#### Your task
For the material that follows, return exactly the lines from the one with "You are a computer-use" through the one with "Instruction: Click the FORENSIC header label", both ends included.

#### Supplied data
--
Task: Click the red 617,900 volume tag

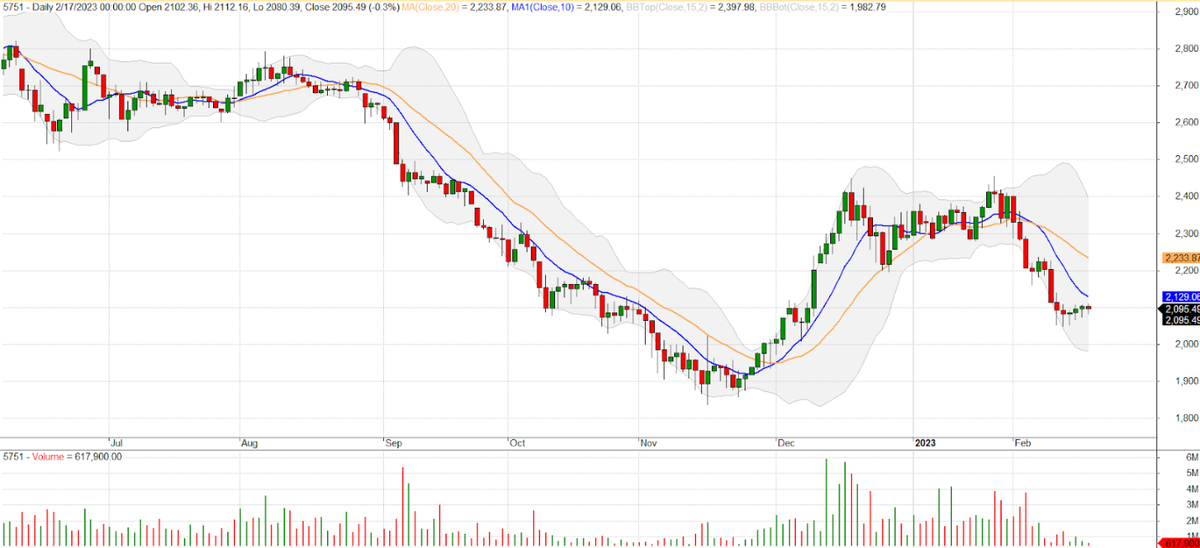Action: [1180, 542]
--
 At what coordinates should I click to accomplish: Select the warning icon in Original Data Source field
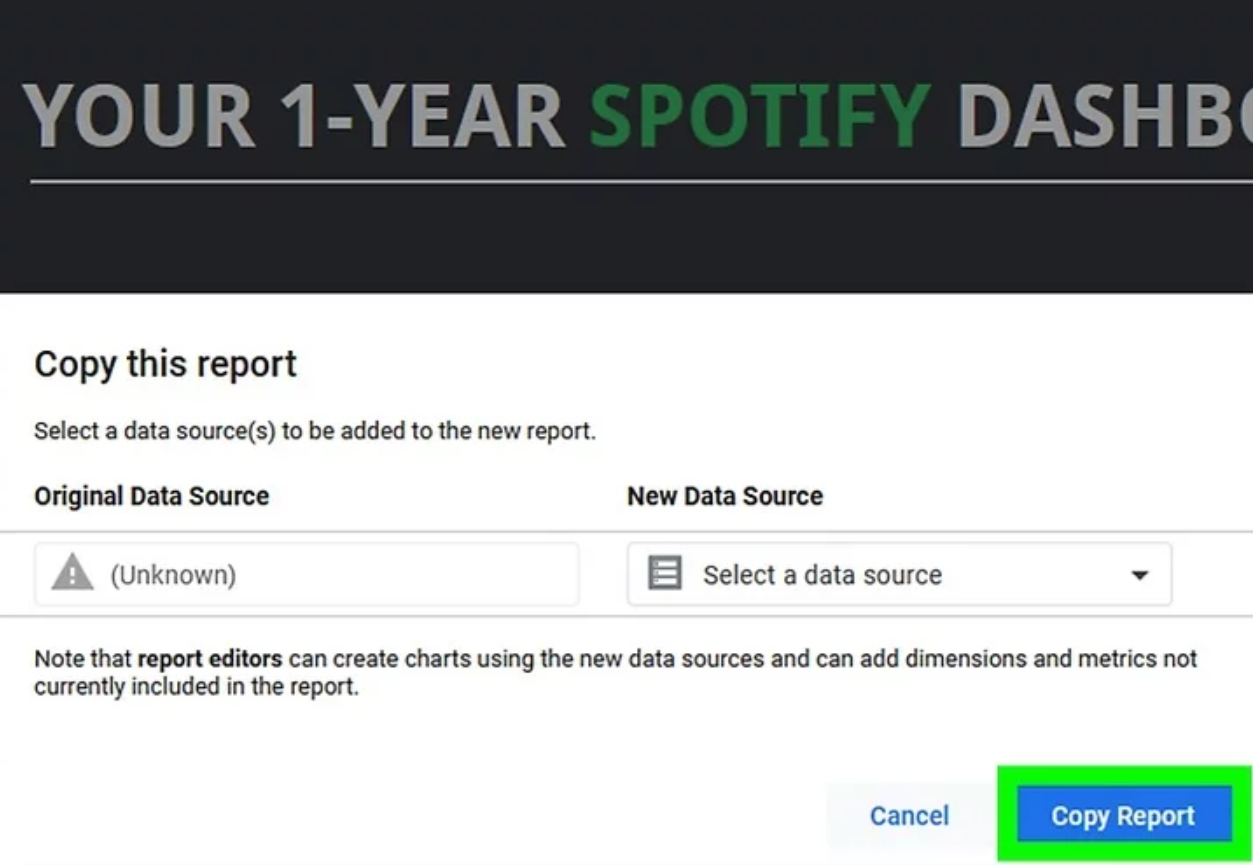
--
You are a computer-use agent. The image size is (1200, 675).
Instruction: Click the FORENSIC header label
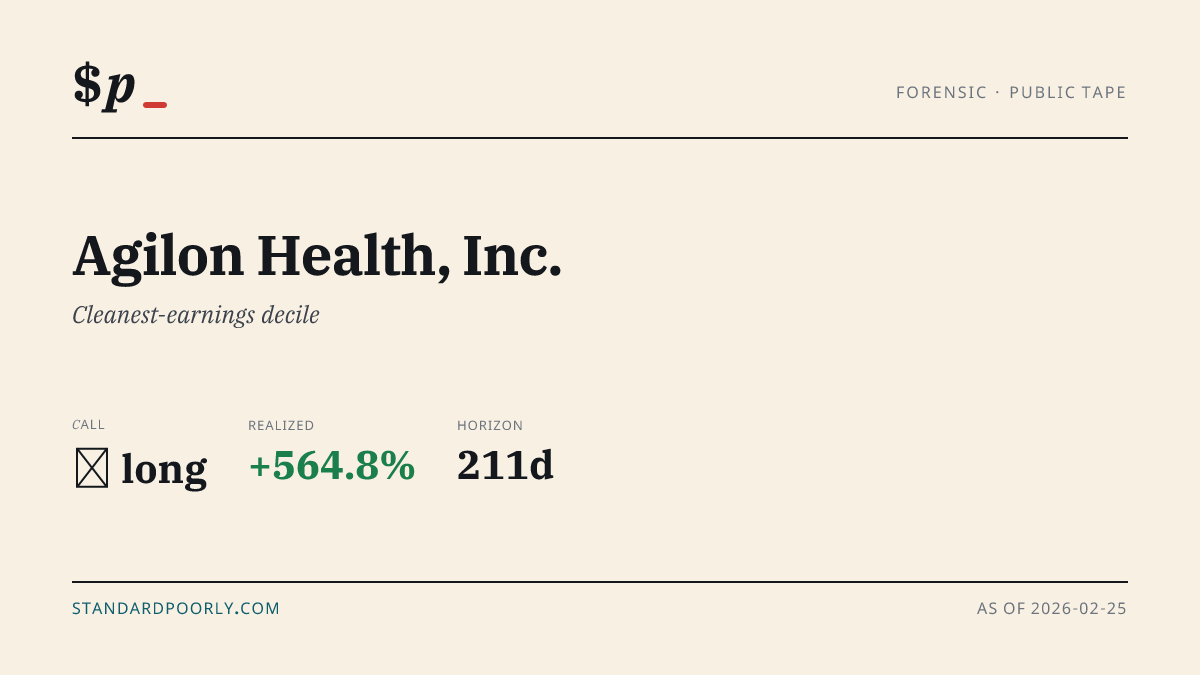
--
#### Solution for this exercise
You are a computer-use agent. The image size is (1200, 675).
Instruction: Click the FORENSIC header label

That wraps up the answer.